Luca Bravo — Unsplash

As we enter the long tail of the COVID 19 pandemic we are witnessing records in the number of travelers looking to travel. According to Expedia — 2022 will be the year of the GOAT (Greatest of all Trips) in the pursuit of transformative and meaningful travel experiences. Whatever the motivation travelers can gain access to detailed experiences of other travelers in the form of user-generated reviews opinions photographs, and videos all contributed through online travel platforms. The wealth of available data is confounding rich with bias and usually not provided by an honest broker. In the following article, I will review the challenges and opportunities for using machine learning to aid travelers to plan the trip of their lifetime.

A fragmented Traveler Journey

Massive travel reviews of tourist sites are becoming easily accessible through social networks, such as Yelp, Google, TripAdvisor, foursquare, and so on. These reviews support the different types of information about visited attractions, visited times, travel notes and basic profiles of travelers, labels, ranks, review texts, and basic attributes of attractions. In principle, these sites empower the travel community allowing users to bypass financially-incentivized travel agents, activity agents, and tourism bureaus. Over time as the amount of travel information online and the number of travel tools has grown, so has the complexity of planning and booking a trip. The perceived value of these reviews is reflected in the millions of individuals producing and consuming content related to travel destinations and tourist activities.

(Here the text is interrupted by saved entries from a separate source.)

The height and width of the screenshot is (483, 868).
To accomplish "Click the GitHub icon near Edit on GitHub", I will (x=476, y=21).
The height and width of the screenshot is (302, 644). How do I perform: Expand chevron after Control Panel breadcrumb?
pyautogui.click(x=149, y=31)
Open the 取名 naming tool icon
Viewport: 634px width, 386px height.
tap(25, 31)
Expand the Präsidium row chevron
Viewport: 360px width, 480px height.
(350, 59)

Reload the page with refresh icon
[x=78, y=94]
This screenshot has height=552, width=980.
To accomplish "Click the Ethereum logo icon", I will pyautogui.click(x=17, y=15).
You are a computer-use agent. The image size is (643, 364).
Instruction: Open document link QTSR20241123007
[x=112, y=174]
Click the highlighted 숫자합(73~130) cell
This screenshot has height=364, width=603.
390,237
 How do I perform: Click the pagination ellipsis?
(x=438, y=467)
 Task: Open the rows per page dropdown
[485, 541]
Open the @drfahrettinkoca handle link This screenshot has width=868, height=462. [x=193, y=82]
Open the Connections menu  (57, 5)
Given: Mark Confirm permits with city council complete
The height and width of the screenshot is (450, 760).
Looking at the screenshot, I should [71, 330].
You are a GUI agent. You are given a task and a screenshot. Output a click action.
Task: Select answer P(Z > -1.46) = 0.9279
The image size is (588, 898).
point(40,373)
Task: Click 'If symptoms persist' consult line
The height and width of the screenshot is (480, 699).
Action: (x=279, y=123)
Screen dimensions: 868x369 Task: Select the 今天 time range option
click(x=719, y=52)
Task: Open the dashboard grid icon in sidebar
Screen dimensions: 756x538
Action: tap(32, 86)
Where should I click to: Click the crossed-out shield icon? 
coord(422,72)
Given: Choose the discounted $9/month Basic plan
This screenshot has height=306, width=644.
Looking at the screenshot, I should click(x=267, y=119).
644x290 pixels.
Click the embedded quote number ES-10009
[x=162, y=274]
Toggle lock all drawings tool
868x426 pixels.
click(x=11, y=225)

Nielsen research found that travelers spent an average of 53 days visiting 28 different websites throughout 76 online sessions, with more than 50% of travelers checking social media for travel tips. Discovering things to do or altering plans during a trip further adds to this complexity.

John Matychuk — Unsplash

Information overload

The huge amount of reviews from experienced travelers has a profound impact on the choice of destinations by travelers. However, the increase in global tourism (putting COVID aside) with the increase in the number of travelers has led to a rapid increase in the number of online reviews. It is difficult and even impossible for potential travelers to browse and analyze attractions reviews in detail. A large amount of redundant and meaningless information interferes with the judgment of potential travelers creating a massive information overload problem. Not to mention, fake data that appears on many of these travel reviews sites as was the case with Tripadvisor which warrants not relying on one single source.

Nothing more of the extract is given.